◆ **Raw data**:
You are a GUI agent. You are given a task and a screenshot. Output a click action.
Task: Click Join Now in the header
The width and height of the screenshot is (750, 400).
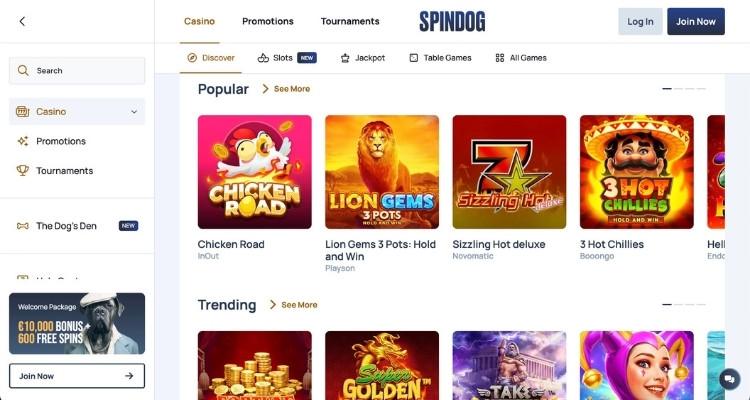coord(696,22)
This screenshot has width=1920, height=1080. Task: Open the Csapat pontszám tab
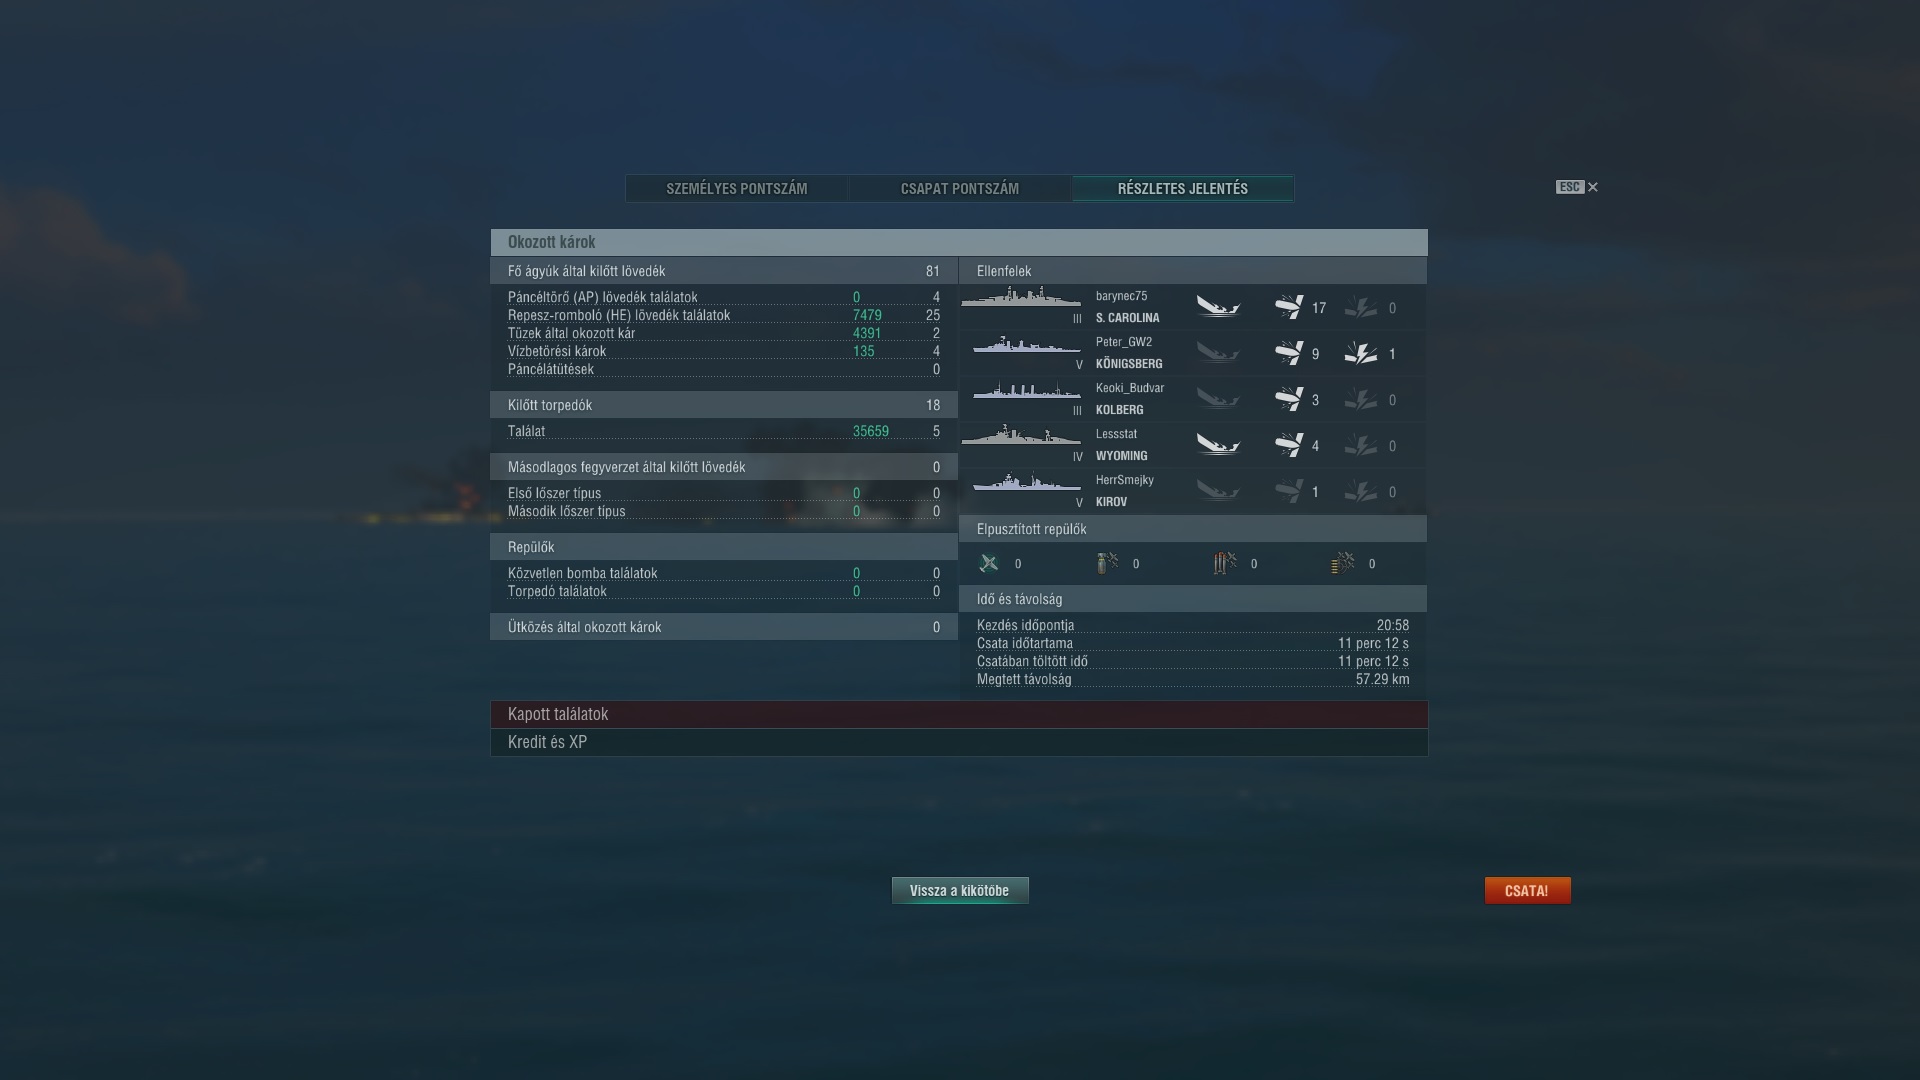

--

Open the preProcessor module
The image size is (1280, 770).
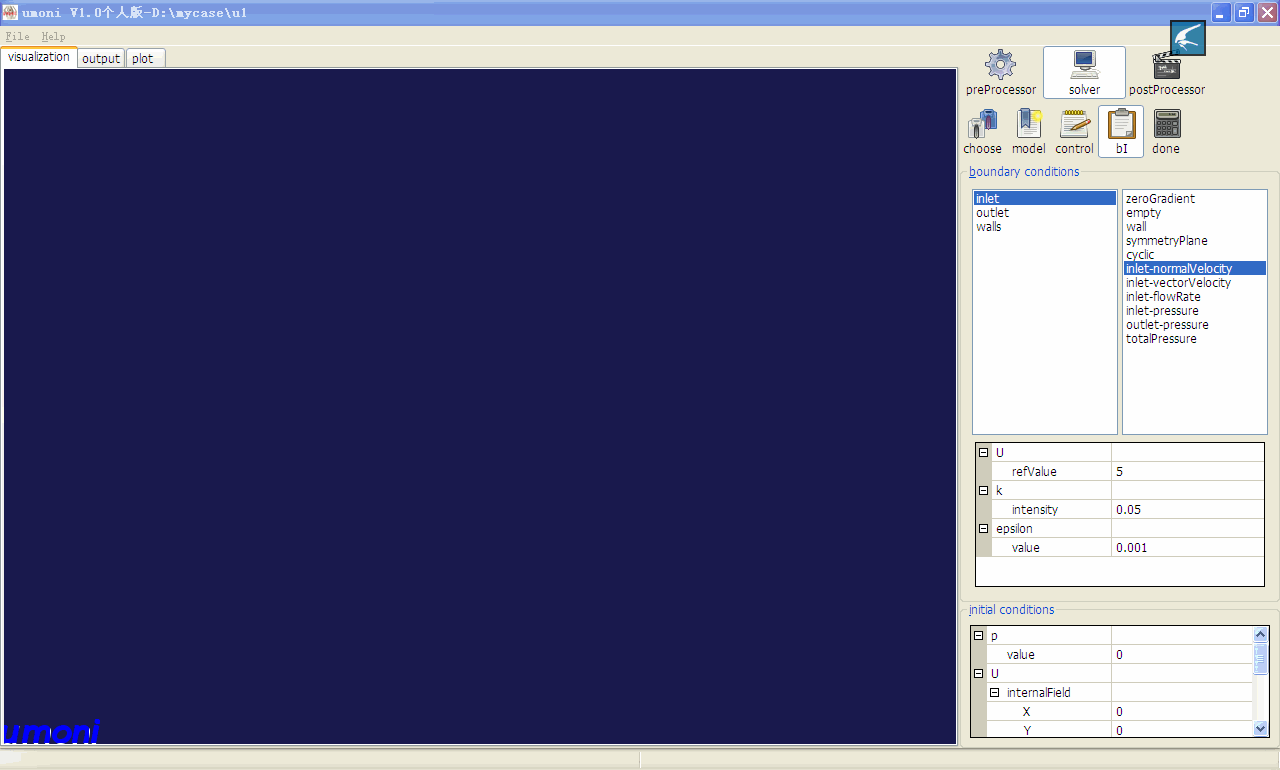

...

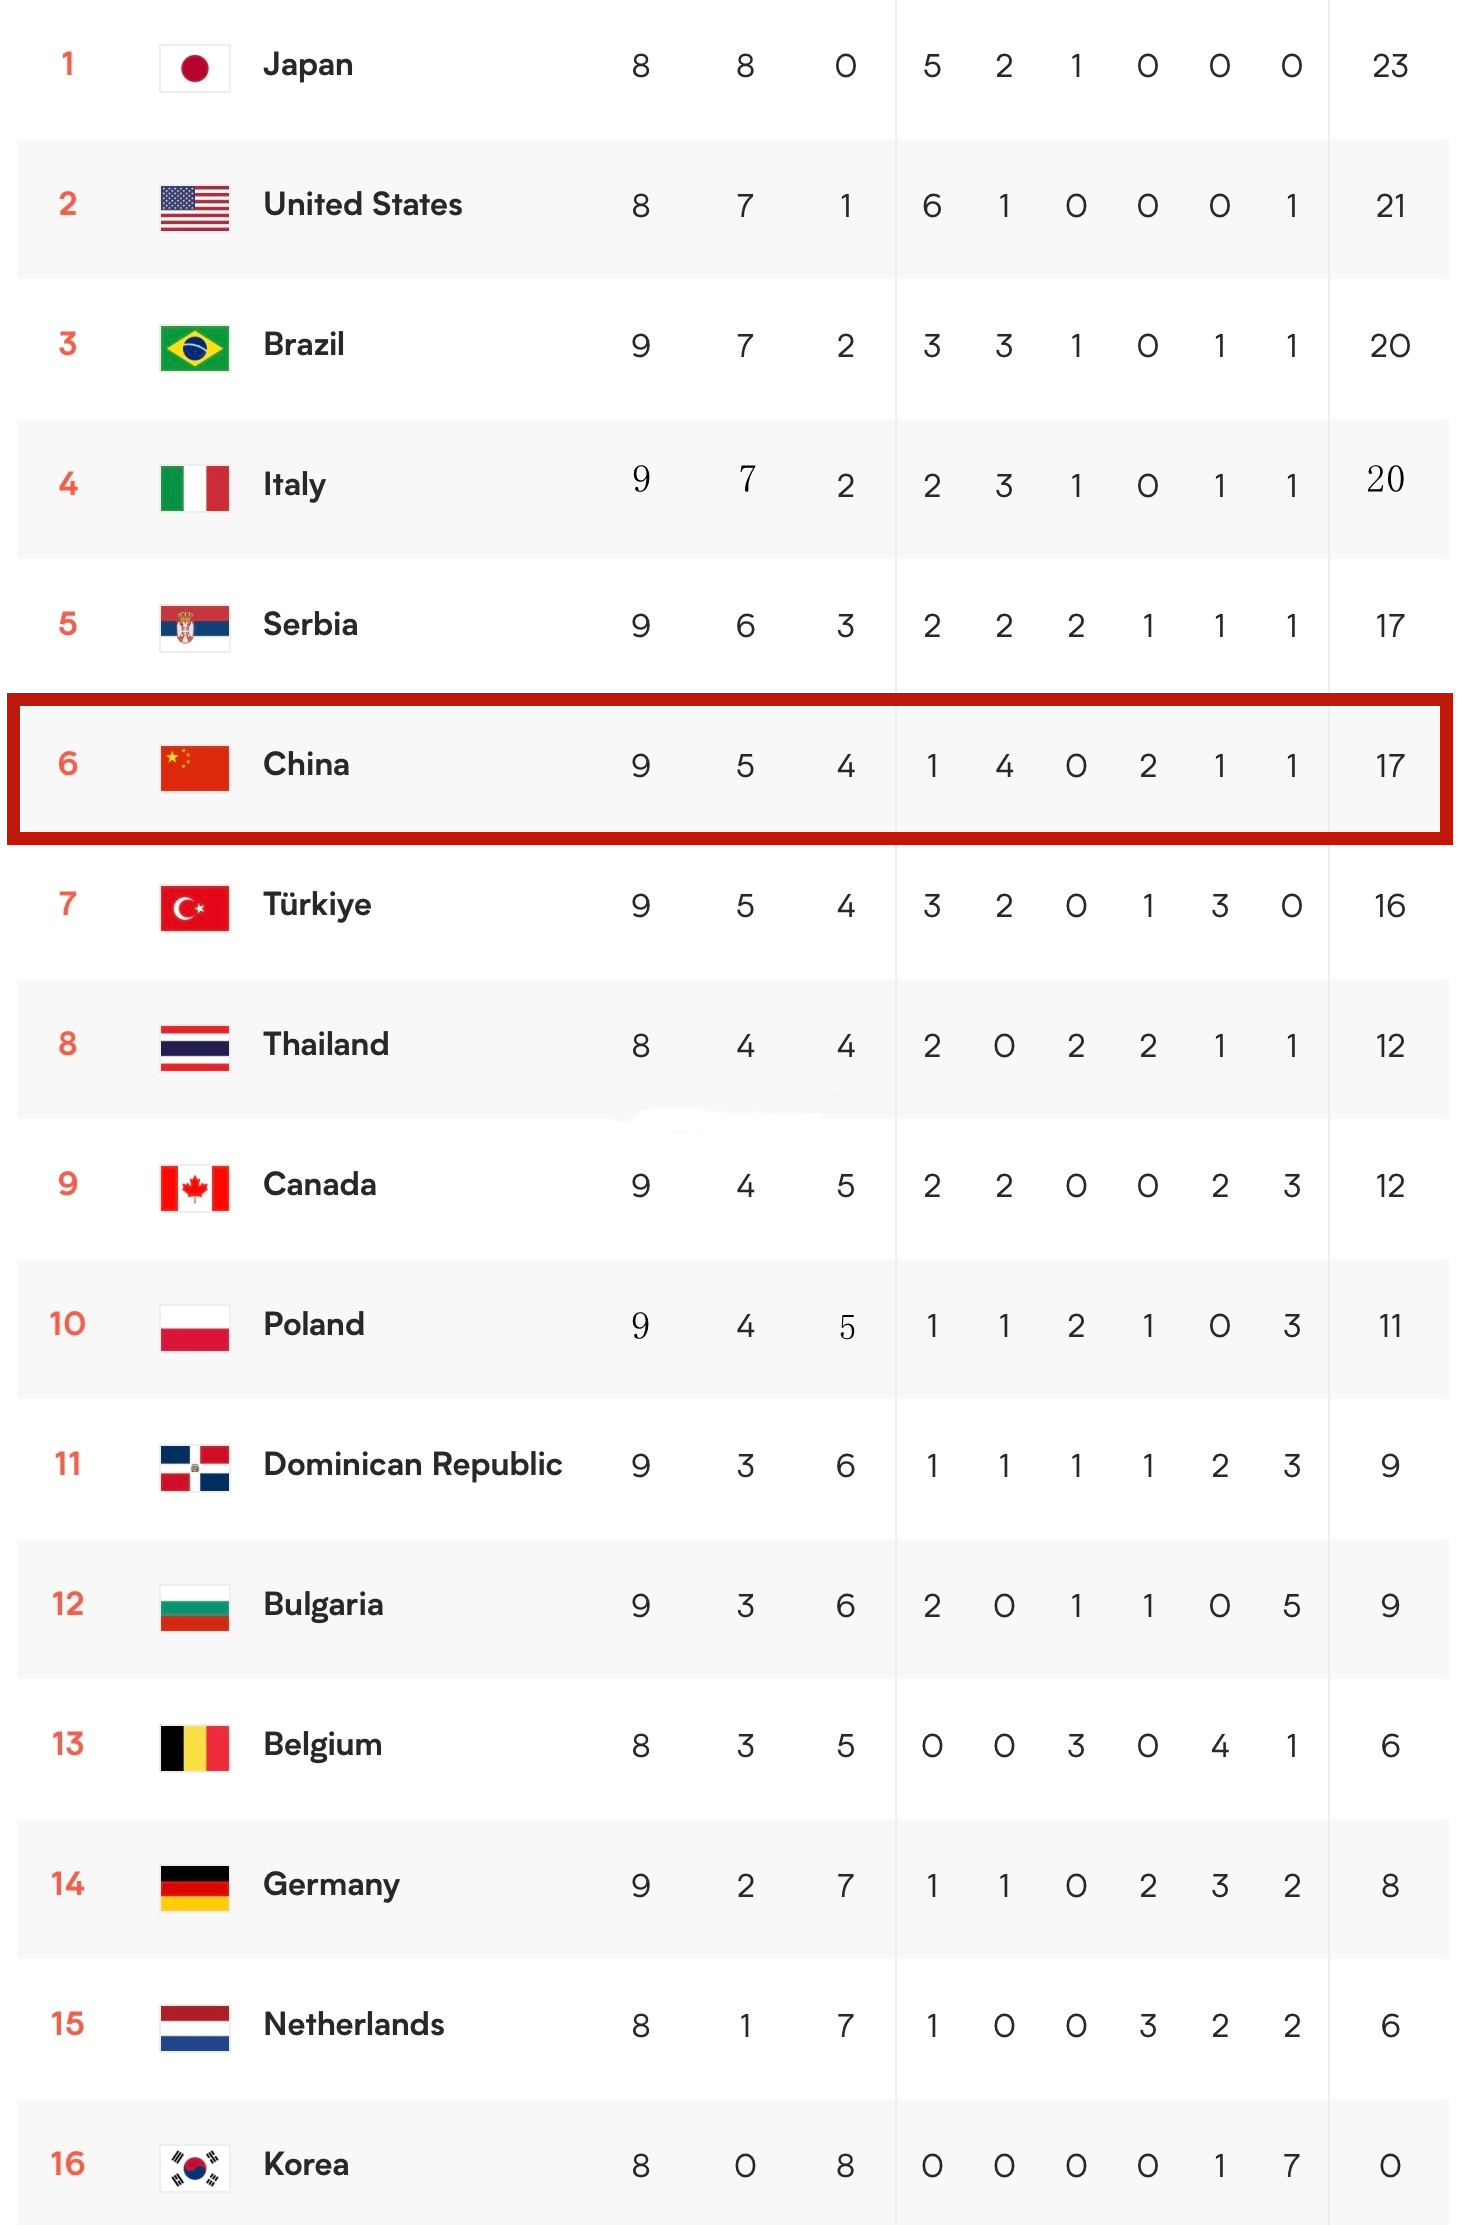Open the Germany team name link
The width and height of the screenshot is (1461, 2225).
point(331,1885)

◆ **Work order**:
Go back to the lines above and output, exactly as they stand, the ones from the line containing "Task: Click Join Now in the header" to the line containing "This screenshot has". Leave all pictures behind.

◆ **Answer to this exercise**:
Task: Click Join Now in the header
The width and height of the screenshot is (750, 400).
coord(696,22)
This screenshot has width=1920, height=1080. Task: Open the Csapat pontszám tab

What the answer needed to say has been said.